▸ **What needs to be done**: Copy exactly, and only, the lines from the line containing "Where should I" through the last line of the records below, both included, and leave out any pictures.

Collected data entries:

=== Begin Enclosure ===

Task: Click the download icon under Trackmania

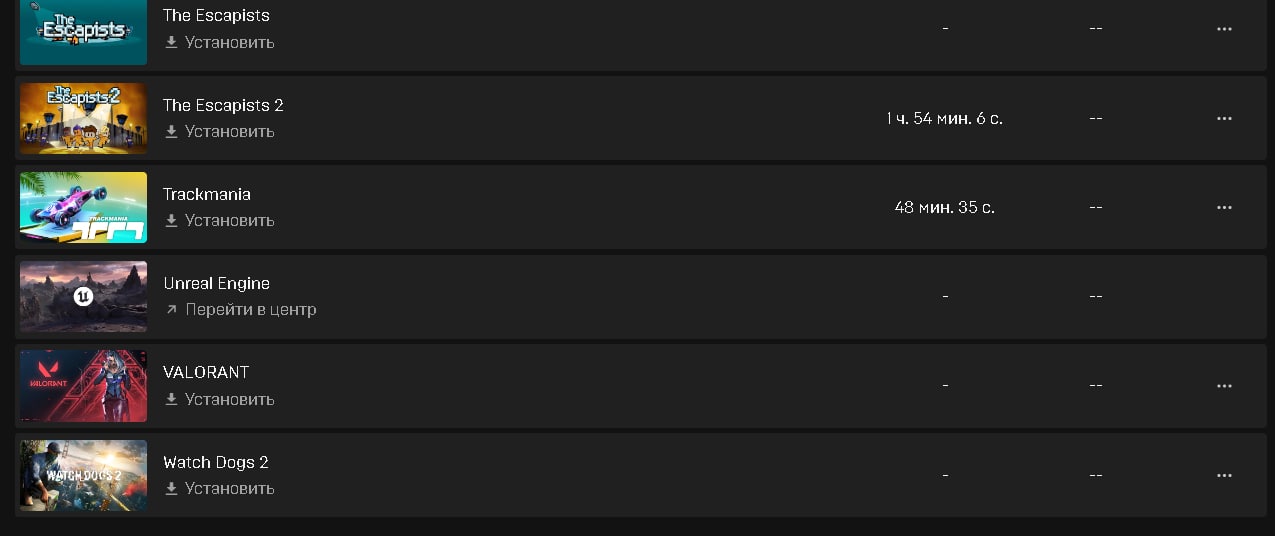Action: [x=171, y=221]
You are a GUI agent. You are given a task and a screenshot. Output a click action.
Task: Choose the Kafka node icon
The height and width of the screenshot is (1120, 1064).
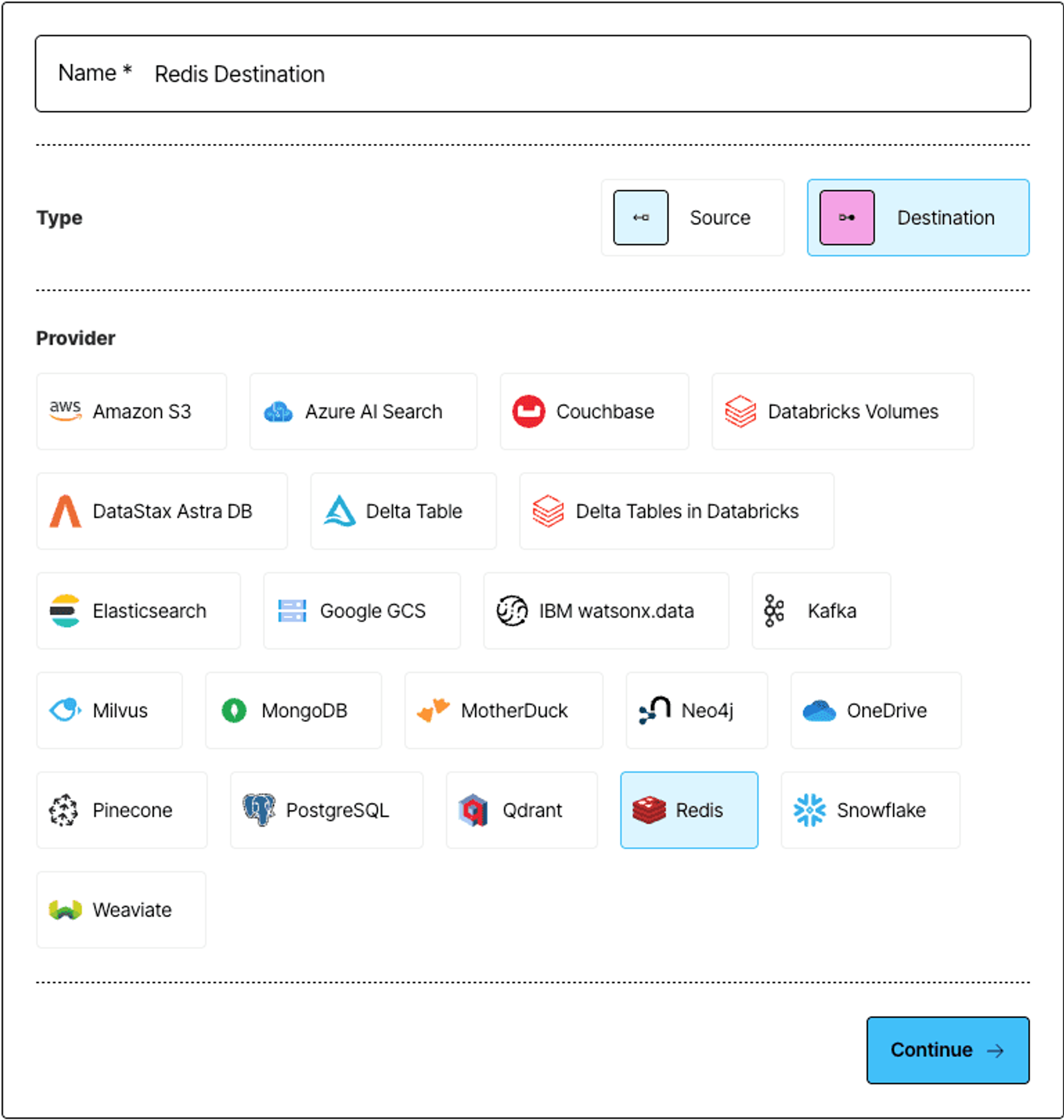click(774, 611)
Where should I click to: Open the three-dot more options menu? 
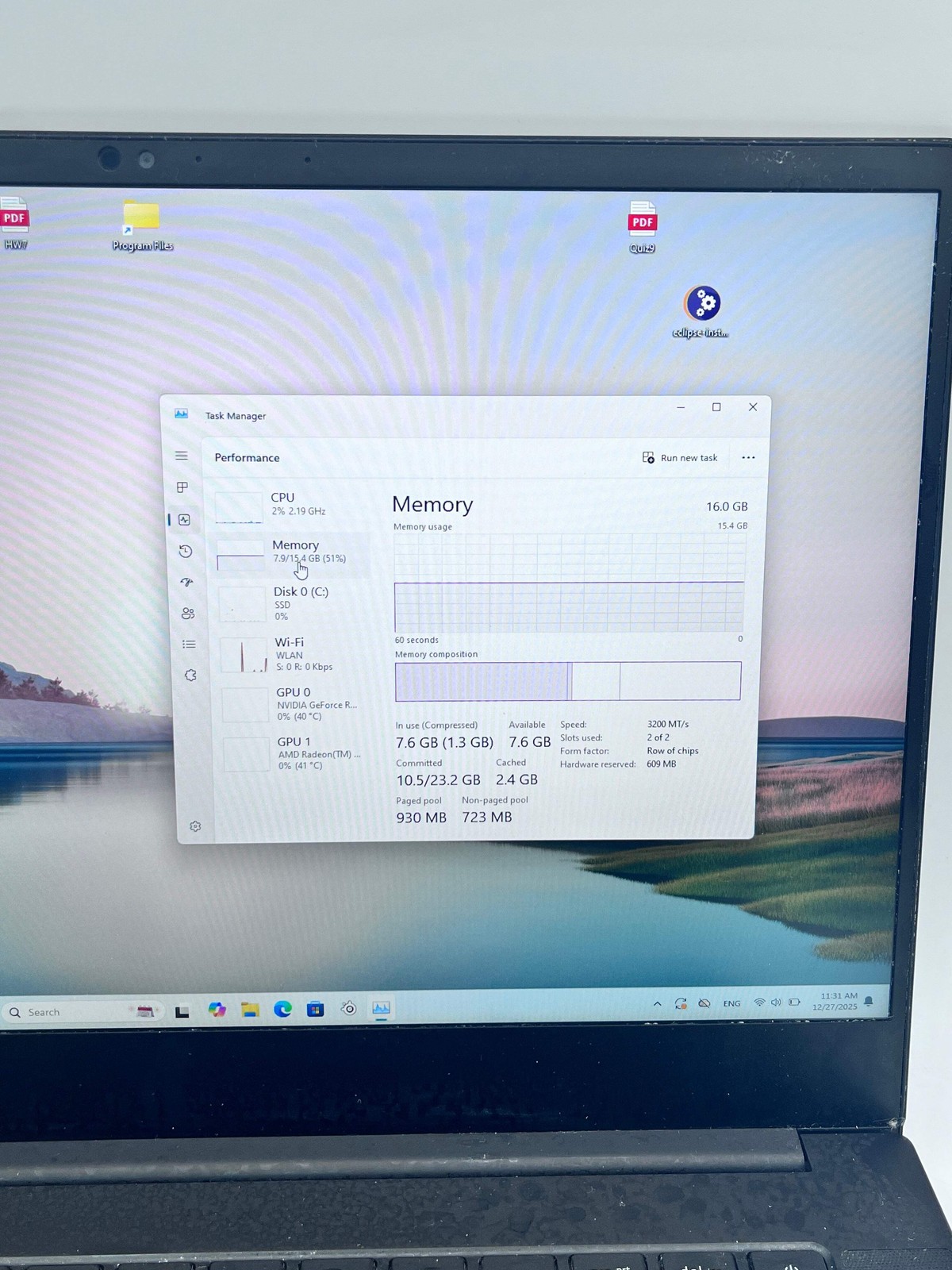[748, 458]
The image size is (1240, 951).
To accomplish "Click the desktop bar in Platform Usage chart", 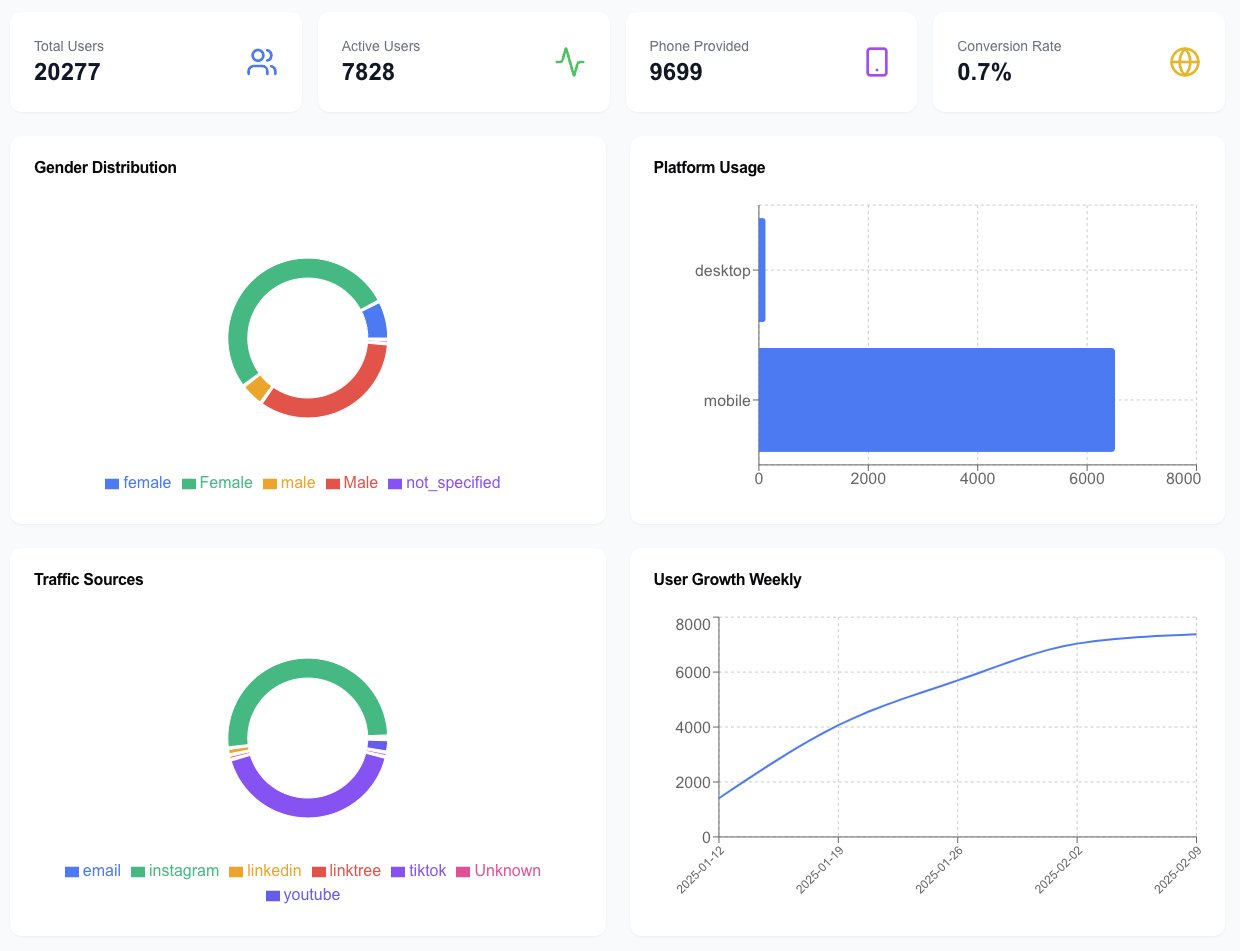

=== End Enclosure ===

▸ **Problem solution**:
Where should I click to: Open the three-dot more options menu? 
[748, 458]
The image size is (1240, 951).
To accomplish "Click the desktop bar in Platform Usage chart", 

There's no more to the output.